EXTRAIT FOURNI:
▶

PORTRAIT DE VIGNERON
9 mars 2023
KARIM VIONNET
ENFANT DU NATURE
Emilie Villeneuve
KARIM VIONNET
Photographie : Célia Spenard-Ko

On dit qu’il faut un village pour élever un enfant. Parfois aussi, il faut un enfant pour ouvrir un peu les horizons d’une communauté. L’histoire de Karim Vionnet en est une de résilience et de racines nouvelles.

LACETS ET RACINES
LACETS ET RACINES

Voilà plusieurs mois que nous échangeons textos, courriels et messages vocaux, à la recherche d’un petit moment pour se voir. Rien ne semble coller jusqu’au dernier moment où il me dit : « C’est le 14 juillet et la fête des conscrits. On peut se voir si tu me suis. » Je débarque donc chez lui et j’ignore complètement ce qui m’attend.

Heureusement, il y a quelques heures pour aller à la vigne et au chai et surtout, pour que Karim se raconte avant de rejoindre les copains. Sitôt devant sa porte, on monte dans sa camionnette en direction des parcelles qu’il possède à Saint-Étienne. Fenêtres baissées, le vigneron salue sans relâche les connaissances que l’on croise à toute vitesse sur les petites routes en lacet. On ralentit à peine pour éviter un face-à-face. « Elle s’en fout complètement, la vieille ! »

Ces jours-ci la France collectionne les records de chaleur. Ça s’entend à nos pas bruissant sur les foins séchés qui courent entre les ceps. Un parfum légèrement vanillé monte, exalté par les rayons. Il faudrait désherber pour laisser ce qu’il reste d’eau aux raisins, fait remarquer Karim.

Sauf que les travailleurs saisonniers sont en vacances et la somme de boulot est énorme pour sa fille Noémie et lui. En caressant le bout d’une feuille de sa paume ouverte, il se désole pour la plante : « Elle souffre la pauvre. Elle va devoir aller chercher ses ressources plus loin dans le sol. » Mais les fruits sont là, verts, pleins. « Ça ne va pas tarder à vérer. » Déjà à la mi-juillet, une promesse pend au bout des sarments. Il y a bien quelques baies qui affichent les balafres de la grêle de juin, mais l’essentiel de la récolte à venir semble pour le moment sain et sauf : un souci de moins sur la longue liste des emmerdes possibles. Qui plus est, les pieds sont lourds de plus d’une vingtaine de grappes (eux qui en portent en moyenne huit !). « J’ai jamais vu autant de raisins ! », s’exclame celui qui en a vu d’autres. Beaucoup de fruits, mais pas d’eau en vue… Les temps sont fous et la vendange à venir, incertaine.

◀

TÂCHES À RÉALISER:
• 1. Répondez à ces questions sur le portrait de vigneron ci-dessus :
(a) Quel jour Karim propose-t-il pour se voir, et quelle fête a lieu ce jour-là ?
(b) Où se trouvent les parcelles vers lesquelles part la camionnette ?
(c) Combien de grappes les pieds de vigne portent-ils en moyenne ?
• 2. Recopiez dans le portrait de vigneron ci-dessus le passage qui commence par les mots contenant "Voilà plusieurs mois" et se termine par "ce qui m’attend.".

ITEMS DU JEU:
▶

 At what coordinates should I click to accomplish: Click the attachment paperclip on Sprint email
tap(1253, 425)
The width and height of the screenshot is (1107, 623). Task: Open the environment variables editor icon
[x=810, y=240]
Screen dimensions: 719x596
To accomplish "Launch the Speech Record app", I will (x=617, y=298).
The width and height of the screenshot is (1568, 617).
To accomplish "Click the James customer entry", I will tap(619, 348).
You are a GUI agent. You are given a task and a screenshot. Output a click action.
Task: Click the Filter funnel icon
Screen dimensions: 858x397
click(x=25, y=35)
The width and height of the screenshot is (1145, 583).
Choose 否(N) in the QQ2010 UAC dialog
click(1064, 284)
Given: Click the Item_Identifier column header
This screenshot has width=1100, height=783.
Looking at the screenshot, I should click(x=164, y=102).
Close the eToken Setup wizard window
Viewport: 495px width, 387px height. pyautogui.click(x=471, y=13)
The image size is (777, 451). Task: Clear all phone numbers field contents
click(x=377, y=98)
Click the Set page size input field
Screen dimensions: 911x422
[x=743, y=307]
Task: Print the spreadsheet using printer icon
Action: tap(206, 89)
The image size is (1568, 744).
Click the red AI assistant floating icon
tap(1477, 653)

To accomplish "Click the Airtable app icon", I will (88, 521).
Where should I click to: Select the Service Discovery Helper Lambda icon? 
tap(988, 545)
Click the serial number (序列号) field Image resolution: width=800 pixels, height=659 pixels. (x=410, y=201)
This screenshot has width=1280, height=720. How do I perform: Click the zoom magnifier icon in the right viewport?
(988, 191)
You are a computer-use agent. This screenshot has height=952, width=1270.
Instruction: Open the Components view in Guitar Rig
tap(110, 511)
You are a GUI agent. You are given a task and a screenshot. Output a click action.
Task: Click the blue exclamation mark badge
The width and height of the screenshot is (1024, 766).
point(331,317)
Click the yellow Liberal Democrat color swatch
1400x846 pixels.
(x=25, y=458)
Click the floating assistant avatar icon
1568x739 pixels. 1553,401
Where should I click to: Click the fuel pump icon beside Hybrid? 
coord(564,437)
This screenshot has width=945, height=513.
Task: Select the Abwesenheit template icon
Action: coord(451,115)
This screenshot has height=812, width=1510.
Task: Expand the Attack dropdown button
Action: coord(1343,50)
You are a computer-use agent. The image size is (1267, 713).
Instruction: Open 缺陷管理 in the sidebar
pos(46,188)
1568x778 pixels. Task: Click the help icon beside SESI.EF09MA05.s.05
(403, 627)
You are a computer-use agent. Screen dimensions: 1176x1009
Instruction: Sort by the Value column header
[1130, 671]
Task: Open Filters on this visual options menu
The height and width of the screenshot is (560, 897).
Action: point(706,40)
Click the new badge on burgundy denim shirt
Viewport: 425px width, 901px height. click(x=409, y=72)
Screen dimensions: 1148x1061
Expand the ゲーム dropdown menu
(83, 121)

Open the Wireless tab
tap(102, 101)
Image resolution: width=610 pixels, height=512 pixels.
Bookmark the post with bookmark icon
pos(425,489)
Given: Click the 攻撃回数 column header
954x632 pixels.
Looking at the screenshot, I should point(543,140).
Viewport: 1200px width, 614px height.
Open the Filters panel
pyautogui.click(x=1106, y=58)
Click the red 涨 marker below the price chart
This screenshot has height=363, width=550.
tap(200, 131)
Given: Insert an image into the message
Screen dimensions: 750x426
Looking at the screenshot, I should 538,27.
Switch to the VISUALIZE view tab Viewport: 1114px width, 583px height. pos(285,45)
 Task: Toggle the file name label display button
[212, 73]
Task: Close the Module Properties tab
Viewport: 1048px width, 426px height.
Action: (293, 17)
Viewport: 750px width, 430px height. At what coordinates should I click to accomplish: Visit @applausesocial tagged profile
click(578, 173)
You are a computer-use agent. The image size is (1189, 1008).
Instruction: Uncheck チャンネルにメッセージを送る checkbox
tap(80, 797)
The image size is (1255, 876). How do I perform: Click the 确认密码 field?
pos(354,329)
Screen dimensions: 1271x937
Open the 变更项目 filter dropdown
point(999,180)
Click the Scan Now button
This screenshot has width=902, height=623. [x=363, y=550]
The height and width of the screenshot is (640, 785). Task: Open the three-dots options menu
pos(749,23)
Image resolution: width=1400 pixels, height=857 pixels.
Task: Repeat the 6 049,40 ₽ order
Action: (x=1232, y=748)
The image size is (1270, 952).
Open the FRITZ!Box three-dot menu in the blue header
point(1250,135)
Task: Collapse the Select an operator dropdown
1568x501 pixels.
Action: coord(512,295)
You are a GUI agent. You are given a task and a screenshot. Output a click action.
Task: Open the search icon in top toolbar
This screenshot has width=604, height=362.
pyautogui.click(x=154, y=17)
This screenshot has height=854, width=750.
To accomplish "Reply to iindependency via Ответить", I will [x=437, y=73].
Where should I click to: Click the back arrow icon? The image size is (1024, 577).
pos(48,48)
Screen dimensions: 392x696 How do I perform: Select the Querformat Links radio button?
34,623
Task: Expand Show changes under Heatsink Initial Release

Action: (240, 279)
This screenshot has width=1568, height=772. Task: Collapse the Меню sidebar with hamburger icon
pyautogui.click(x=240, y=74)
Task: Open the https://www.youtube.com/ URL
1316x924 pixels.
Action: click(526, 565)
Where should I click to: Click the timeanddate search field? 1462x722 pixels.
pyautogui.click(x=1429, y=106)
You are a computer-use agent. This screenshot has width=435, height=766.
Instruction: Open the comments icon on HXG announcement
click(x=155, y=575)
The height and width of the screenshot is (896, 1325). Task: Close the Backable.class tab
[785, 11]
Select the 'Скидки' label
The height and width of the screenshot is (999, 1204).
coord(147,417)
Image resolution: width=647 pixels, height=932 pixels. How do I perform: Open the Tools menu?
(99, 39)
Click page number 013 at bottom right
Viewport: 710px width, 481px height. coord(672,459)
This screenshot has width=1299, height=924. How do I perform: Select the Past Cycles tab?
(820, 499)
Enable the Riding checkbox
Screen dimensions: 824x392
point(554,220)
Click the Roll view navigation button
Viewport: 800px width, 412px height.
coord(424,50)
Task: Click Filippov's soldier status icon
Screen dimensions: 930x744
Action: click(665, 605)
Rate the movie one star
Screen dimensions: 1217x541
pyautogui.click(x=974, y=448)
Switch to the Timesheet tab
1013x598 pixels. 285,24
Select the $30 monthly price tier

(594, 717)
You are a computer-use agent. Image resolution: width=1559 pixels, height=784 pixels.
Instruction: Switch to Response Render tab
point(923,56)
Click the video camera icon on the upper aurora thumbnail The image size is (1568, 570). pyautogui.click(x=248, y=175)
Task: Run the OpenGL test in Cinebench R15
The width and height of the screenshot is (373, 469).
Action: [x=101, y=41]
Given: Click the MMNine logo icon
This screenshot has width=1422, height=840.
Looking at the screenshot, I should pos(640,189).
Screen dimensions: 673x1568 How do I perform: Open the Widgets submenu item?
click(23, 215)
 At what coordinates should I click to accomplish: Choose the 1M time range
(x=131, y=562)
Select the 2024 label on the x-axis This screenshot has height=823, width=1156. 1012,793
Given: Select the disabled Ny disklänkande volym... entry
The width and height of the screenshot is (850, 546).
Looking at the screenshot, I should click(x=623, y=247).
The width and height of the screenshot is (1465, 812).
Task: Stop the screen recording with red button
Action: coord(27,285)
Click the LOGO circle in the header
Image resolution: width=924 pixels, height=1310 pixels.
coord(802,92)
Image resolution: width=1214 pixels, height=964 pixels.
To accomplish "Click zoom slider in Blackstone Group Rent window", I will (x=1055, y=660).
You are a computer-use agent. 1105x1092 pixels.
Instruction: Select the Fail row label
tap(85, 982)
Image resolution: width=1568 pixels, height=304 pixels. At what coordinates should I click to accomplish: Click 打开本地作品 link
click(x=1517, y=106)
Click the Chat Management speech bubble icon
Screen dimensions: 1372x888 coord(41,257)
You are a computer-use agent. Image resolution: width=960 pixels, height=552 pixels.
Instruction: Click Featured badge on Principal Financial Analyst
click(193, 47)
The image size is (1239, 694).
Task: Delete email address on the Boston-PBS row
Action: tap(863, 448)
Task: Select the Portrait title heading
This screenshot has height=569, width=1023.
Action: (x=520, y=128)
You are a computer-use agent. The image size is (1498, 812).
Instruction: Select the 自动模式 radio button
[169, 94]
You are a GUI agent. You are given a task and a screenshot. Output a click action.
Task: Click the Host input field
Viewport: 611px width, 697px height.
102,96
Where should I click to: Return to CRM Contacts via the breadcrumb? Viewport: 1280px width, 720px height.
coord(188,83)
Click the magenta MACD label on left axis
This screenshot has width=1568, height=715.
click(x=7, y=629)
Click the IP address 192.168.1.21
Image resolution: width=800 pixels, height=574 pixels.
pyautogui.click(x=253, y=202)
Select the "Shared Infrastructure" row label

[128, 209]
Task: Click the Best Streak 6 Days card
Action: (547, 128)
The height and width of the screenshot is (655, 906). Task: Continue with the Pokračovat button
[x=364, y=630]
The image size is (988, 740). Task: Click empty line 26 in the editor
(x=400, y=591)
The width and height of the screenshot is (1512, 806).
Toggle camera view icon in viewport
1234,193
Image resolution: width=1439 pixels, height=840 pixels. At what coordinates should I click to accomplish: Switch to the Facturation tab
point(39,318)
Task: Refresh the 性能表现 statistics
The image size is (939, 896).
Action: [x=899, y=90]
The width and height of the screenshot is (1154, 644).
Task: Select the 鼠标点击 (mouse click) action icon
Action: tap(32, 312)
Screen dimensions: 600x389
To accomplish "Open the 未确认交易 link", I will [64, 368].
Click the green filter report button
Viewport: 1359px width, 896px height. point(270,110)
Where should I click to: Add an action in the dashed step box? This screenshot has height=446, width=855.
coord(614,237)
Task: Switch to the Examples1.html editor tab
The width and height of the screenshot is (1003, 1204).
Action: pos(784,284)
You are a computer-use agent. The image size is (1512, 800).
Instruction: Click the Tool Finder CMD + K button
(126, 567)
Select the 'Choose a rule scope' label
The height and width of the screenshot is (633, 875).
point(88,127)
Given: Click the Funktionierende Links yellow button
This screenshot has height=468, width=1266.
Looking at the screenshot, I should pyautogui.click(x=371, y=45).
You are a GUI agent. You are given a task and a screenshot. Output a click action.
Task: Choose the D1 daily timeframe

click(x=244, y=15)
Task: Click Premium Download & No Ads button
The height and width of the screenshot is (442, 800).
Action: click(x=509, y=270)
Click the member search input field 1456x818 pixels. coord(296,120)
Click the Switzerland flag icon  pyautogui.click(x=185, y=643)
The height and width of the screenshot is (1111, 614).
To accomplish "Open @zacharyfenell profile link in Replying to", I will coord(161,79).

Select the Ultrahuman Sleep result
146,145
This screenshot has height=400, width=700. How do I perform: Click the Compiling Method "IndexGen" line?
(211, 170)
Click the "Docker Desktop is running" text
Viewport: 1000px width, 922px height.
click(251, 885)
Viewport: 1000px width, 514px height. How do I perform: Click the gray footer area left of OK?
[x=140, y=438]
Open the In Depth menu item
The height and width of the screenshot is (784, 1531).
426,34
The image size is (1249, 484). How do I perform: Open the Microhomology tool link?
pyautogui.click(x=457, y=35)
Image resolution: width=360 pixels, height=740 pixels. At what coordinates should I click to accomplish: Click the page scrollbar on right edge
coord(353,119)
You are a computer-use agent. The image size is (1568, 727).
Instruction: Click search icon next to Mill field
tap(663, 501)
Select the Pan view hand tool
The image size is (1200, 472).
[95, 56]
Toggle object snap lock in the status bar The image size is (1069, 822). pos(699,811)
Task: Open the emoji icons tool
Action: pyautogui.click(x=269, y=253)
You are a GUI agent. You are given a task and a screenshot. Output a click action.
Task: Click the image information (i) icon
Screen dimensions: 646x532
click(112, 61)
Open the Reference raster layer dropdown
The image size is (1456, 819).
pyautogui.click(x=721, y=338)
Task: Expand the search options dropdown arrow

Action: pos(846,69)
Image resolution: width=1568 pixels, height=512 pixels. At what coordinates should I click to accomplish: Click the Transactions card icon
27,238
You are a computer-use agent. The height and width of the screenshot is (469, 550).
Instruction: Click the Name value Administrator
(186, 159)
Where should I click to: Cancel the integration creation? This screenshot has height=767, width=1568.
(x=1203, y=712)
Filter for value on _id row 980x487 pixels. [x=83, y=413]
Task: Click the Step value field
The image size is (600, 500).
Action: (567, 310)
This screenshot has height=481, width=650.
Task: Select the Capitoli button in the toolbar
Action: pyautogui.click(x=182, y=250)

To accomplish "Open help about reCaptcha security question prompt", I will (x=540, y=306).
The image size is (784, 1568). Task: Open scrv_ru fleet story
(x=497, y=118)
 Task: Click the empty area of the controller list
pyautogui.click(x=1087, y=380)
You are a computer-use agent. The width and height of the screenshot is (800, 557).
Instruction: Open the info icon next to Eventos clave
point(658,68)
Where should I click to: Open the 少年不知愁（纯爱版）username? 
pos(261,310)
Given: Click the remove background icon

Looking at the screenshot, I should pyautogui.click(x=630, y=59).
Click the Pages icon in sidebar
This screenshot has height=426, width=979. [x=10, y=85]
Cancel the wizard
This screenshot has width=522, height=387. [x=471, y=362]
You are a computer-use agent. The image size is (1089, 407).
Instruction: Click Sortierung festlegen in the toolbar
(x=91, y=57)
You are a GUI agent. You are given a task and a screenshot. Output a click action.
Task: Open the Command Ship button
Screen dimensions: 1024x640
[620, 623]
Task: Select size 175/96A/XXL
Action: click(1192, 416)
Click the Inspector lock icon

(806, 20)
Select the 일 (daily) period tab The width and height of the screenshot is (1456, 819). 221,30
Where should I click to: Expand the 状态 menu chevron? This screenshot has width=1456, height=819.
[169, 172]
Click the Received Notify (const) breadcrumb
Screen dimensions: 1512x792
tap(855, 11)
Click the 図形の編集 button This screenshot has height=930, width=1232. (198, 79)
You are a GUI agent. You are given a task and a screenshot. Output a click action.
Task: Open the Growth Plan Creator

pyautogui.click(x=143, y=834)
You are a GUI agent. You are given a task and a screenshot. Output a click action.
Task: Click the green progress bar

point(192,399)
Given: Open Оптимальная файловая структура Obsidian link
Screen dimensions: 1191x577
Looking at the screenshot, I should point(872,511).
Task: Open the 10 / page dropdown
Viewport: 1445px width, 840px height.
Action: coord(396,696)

◀

RÉPONSES PAR TÂCHE:
• 1.
(a) Le 14 juillet, jour de la fête des conscrits.
(b) À Saint-Étienne.
(c) Huit.

• 2.
Voilà plusieurs mois que nous échangeons textos, courriels et messages vocaux, à la recherche d’un petit moment pour se voir. Rien ne semble coller jusqu’au dernier moment où il me dit : « C’est le 14 juillet et la fête des conscrits. On peut se voir si tu me suis. » Je débarque donc chez lui et j’ignore complètement ce qui m’attend.